TEXT EXTRACT >>
[jira] [Commented] (MADLIB-1254) RF/DT: Grouping might give incorrect results if 1 group eliminates a categorical variable

ASF GitHub Bot (JIRA) Wed, 18 Jul 2018 16:26:19 -0700


    [ 
https://issues.apache.org/jira/browse/MADLIB-1254?page=com.atlassian.jira.plugin.system.issuetabpanels:comment-tabpanel&focusedCommentId=16548567#comment-16548567
 ]


ASF GitHub Bot commented on MADLIB-1254:
----------------------------------------

GitHub user iyerr3 opened a pull request:

    https://github.com/apache/madlib/pull/296

    DT/RF: Ensure cat features are recorded per group

    JIRA: MADLIB-1254
    
    If tree_train/forest_train is run with grouping enabled and if one of
    the groups has a categorical feature with just single level, then the
    categorical feature is eliminated for that group. If other groups retain
    that feature, then we end up with incorrect "bins" data structure built
    as part of DT.

OBJECTIVE >> Rewrite the MADLIB-1254 comment between "If tree_train/forest_train is" and "part of DT.", inclusive, changing "single level" to "one level".

SUPPLIED INFORMATION >>
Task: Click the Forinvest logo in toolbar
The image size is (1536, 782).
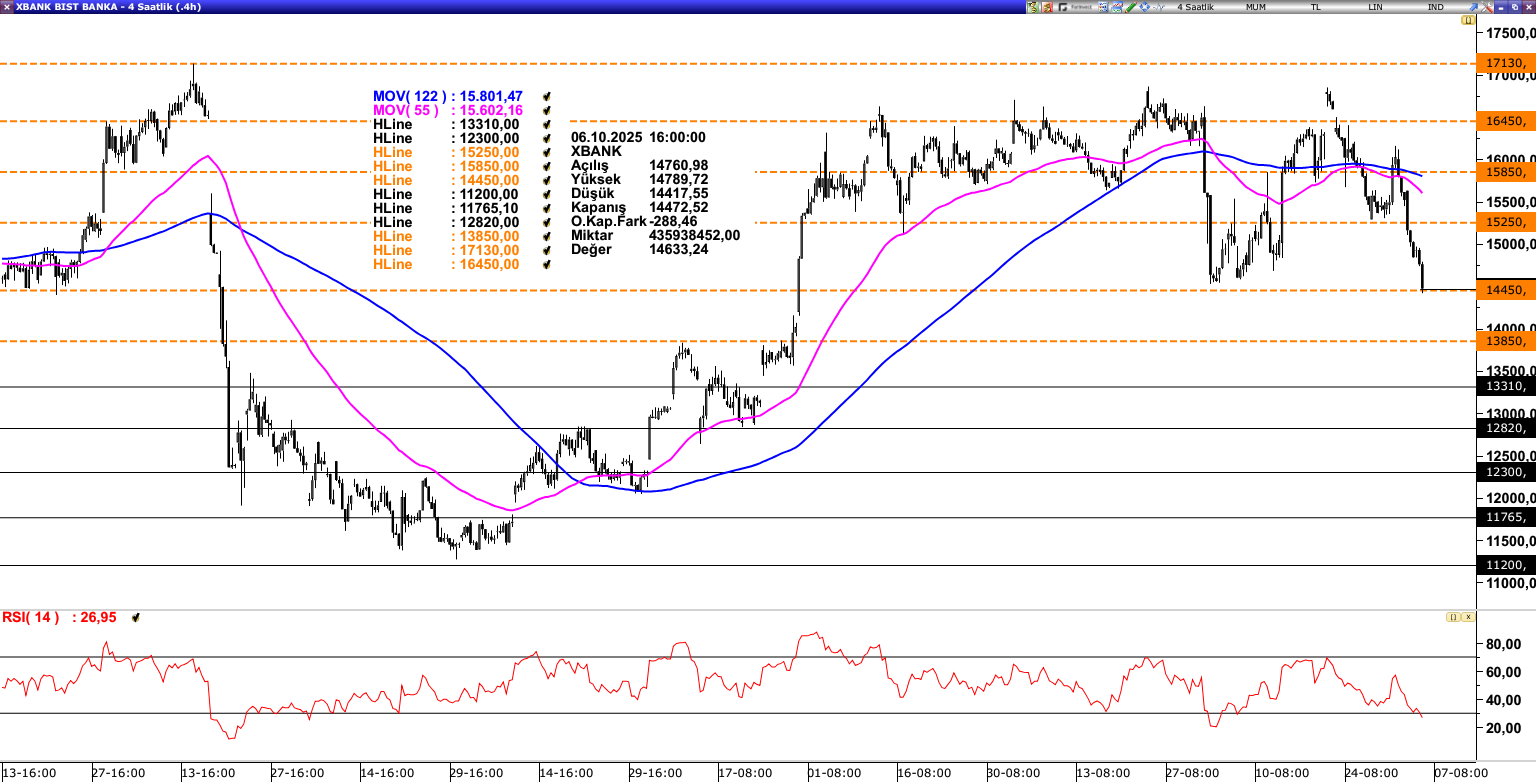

ANSWER BELOW >>
If tree_train/forest_train is run with grouping enabled and if one of
    the groups has a categorical feature with just one level, then the
    categorical feature is eliminated for that group. If other groups retain
    that feature, then we end up with incorrect "bins" data structure built
    as part of DT.